Some say this is the best James Bond film in years but in my humble opinion, it is the best of them all. It is set in the heart of the modern world and informed by World War 11 it takes us from the garishly lit night cityscape of Shanghai to the wild, empty moors of Scotland. Villains are dispatched mano-a-mano; they’re eaten by man-sized lizards or crushed by an earthmover traveling on top of a moving train. It has verve and breadth and of course mind-bending stunts.
And mostly it has Bond. This highly imaginative latest installment of the beloved series, Bond 23 stars the man who in my humble opinion is the best Bond of all time, Daniel Craig. He has gravity, animal intelligence and rebel streak. Also there is that a drop dead physique, and after all these years, an imperviousness to women. I’m sure its temporary but he is focused on the job at hand here, which is protecting M.

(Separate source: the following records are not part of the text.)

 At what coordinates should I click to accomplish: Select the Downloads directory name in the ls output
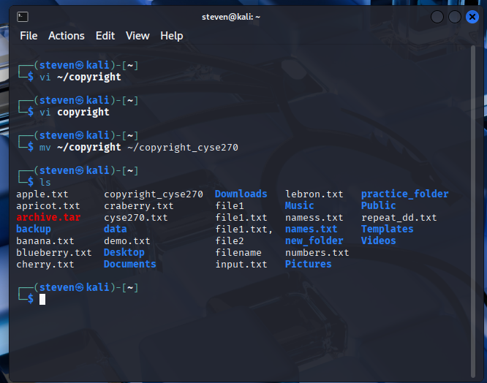click(241, 194)
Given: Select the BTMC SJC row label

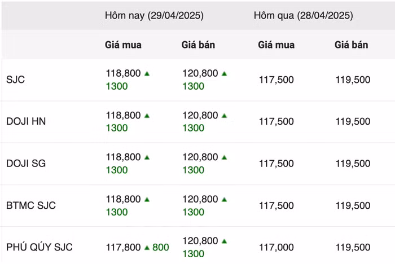Looking at the screenshot, I should coord(31,205).
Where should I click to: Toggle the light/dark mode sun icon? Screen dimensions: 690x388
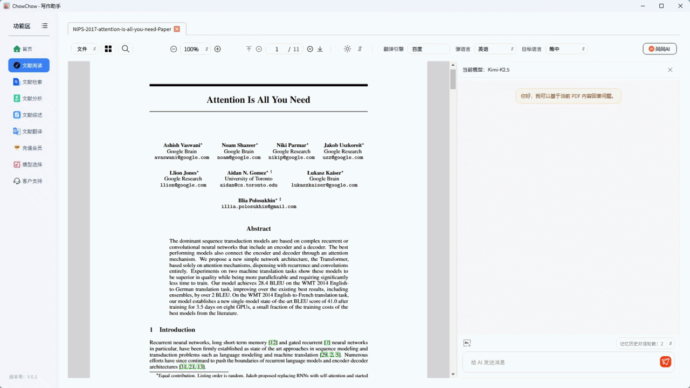pos(347,49)
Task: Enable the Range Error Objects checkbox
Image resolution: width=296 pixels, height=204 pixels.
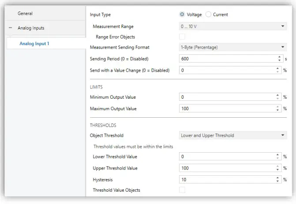Action: [182, 37]
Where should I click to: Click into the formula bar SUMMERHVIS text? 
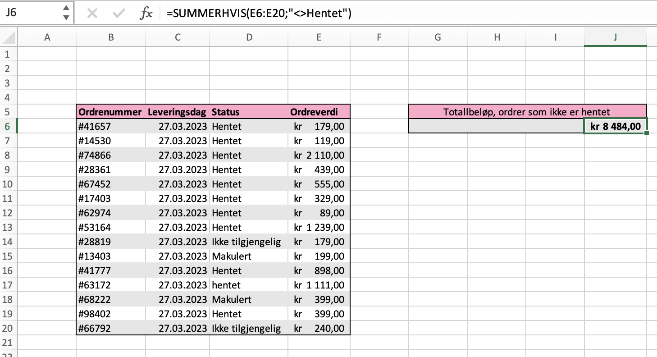pos(259,14)
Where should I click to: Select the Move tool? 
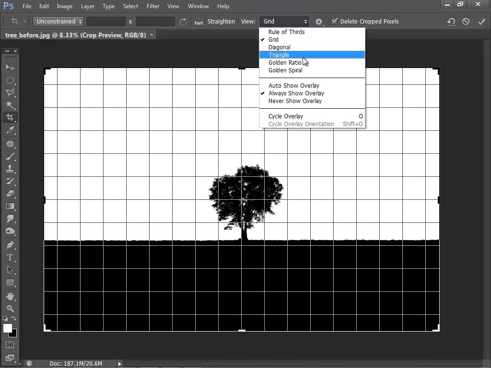pos(10,68)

M of course, played by Judi Dench, runs the espionage show with a steely, cool intelligence. Nothing rattles her, except maybe a sisterly affection for Bond. Thing is, her shadowy past has risen to slap her, resulting in a massive bomb attack on MI6 offices. Her troubles are compounded by a vital mistake whilst Bond was fighting on top of that aforementioned train. She told a green field agent (Naomie Harris) to shoot too early, and Bond is hit and presumably dies.

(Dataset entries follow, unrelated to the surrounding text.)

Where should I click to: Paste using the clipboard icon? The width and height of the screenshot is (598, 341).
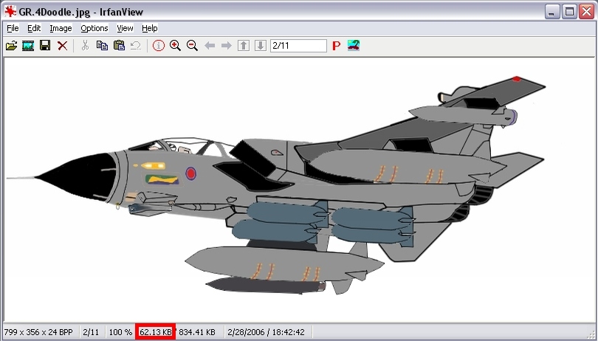tap(119, 46)
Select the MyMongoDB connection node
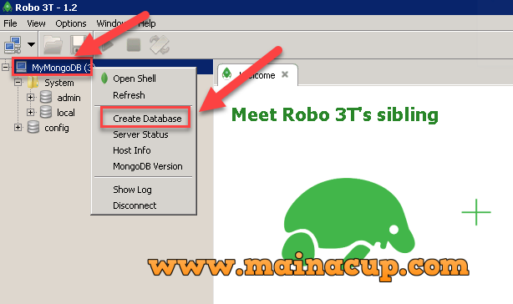 point(53,67)
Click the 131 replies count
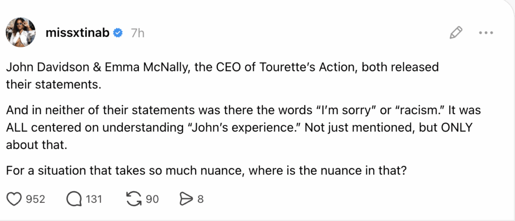The height and width of the screenshot is (221, 515). [x=94, y=199]
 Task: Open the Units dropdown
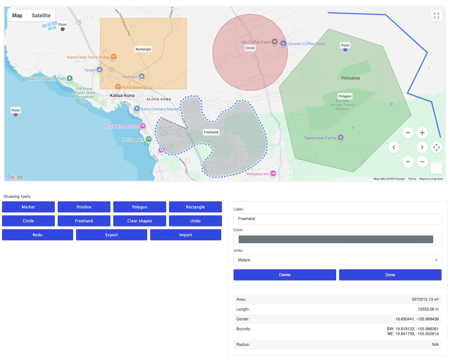pyautogui.click(x=337, y=260)
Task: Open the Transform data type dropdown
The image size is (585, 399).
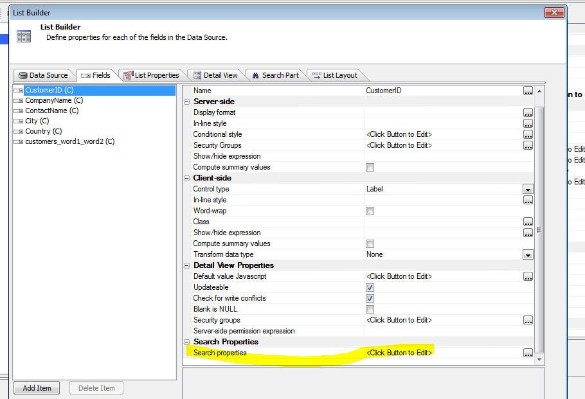Action: pos(528,254)
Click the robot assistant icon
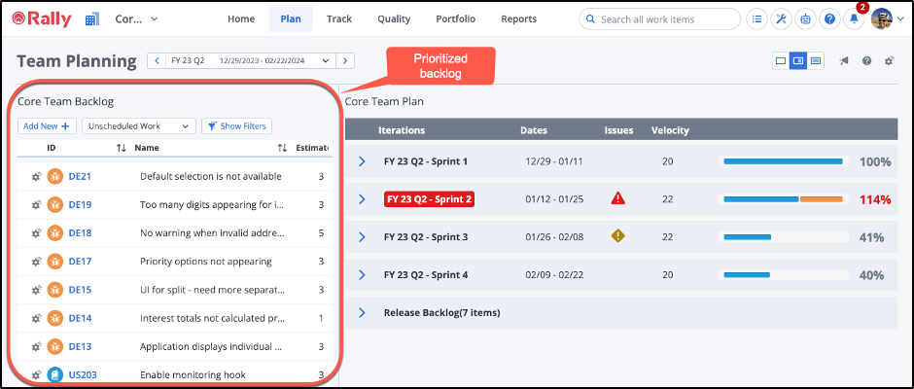The width and height of the screenshot is (914, 389). pos(806,19)
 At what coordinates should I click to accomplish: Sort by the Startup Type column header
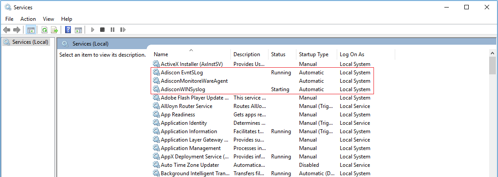point(314,54)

M is ordered to step down for putting Bond in harm’s way and told she has lost the game; she’s “too old”. If she doesn’t leave peacefully, she may suffer grave consequences. And wait for it, M shares the movie with Bond. It’s her big moment, fifty years into the franchise.
However in magnificent cinematic style, 007 rises from the dead and comes to her aid. He begins an international tour of hotspots where he treats us to manly fights, brave escapes and rescues. This is Bond in full bloom, the brilliantly considered result of decades of refinement, embodied in the ideal actor for the part.

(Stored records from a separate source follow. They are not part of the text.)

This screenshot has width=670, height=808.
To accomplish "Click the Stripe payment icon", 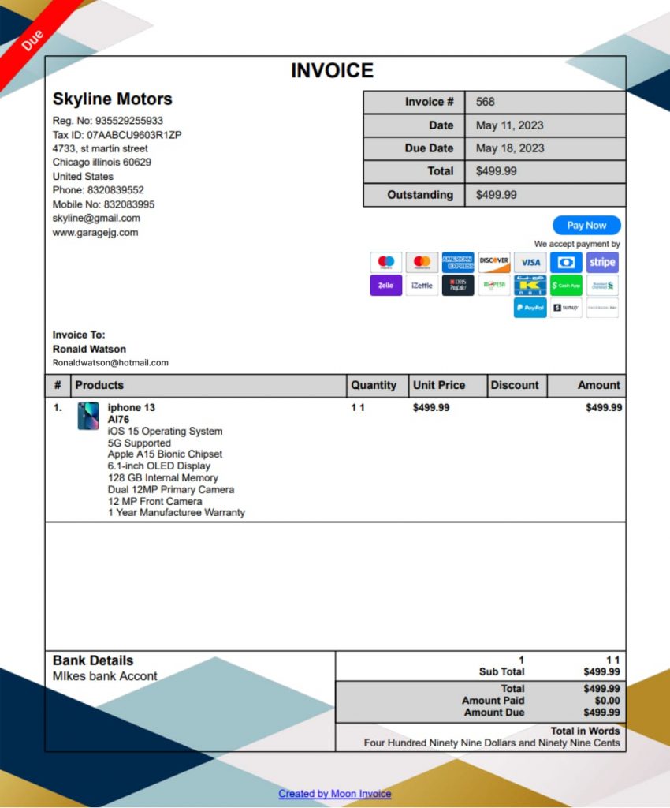I will 602,262.
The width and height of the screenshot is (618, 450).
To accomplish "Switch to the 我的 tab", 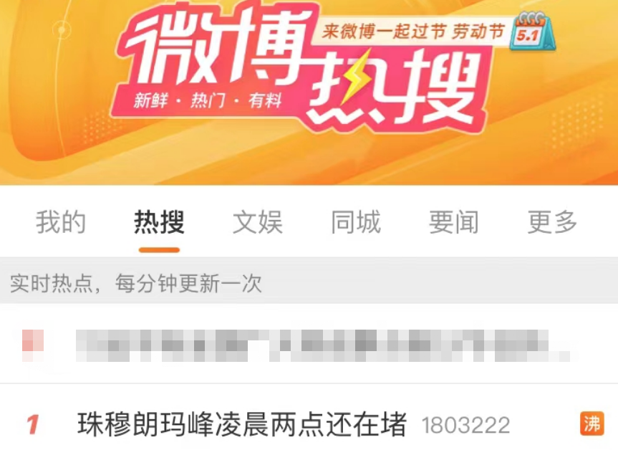I will [x=61, y=222].
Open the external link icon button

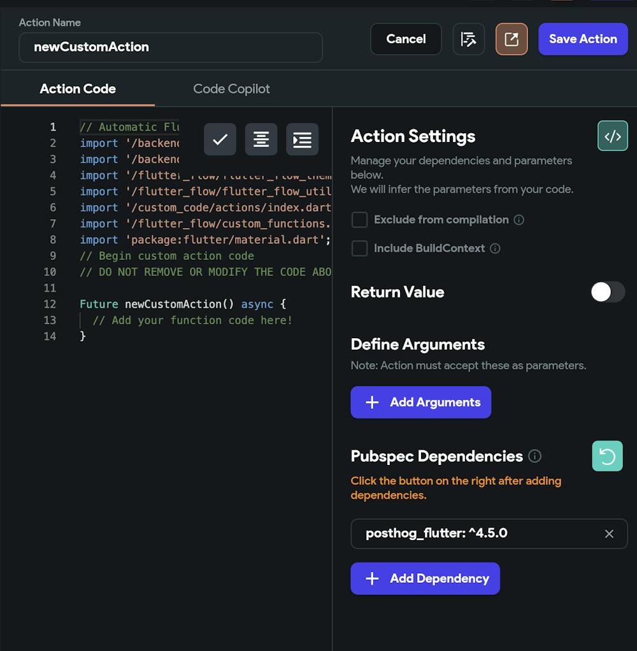512,39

And then there’s Javier Bardem as the blonde, campy cyber terrorist villain as Silva, a fey and lethal addition to the Villain Hall of Fame, recalling both Hannibal Lecter and The Joker. He is obsessed with M and wishes to settle a score with her.
The direction, although dissimilar to anything else Mendes has done, is supple and decisive, there’s not a moment’s lag or and you want it to keep going even after its long running time. Four years till the next Bond! No!
The cinematography is beyond beautiful. The environment Roger Deakins creates, whether its Churchill’s underground London bunker, an island of the dead or a glass elevator in Shanghai there’s visual magic.
This Bond seems more real than the Bonds of the past, but the film never loses its fantasy. It seems to veer away from the old Bond in many ways, especially in its reverence for the past and focus on older characters. Bond gets hurt a little more, he doesn’t have many gadgets preferring a knife and a radio. He could be yer old dad. Just doing huge stuff.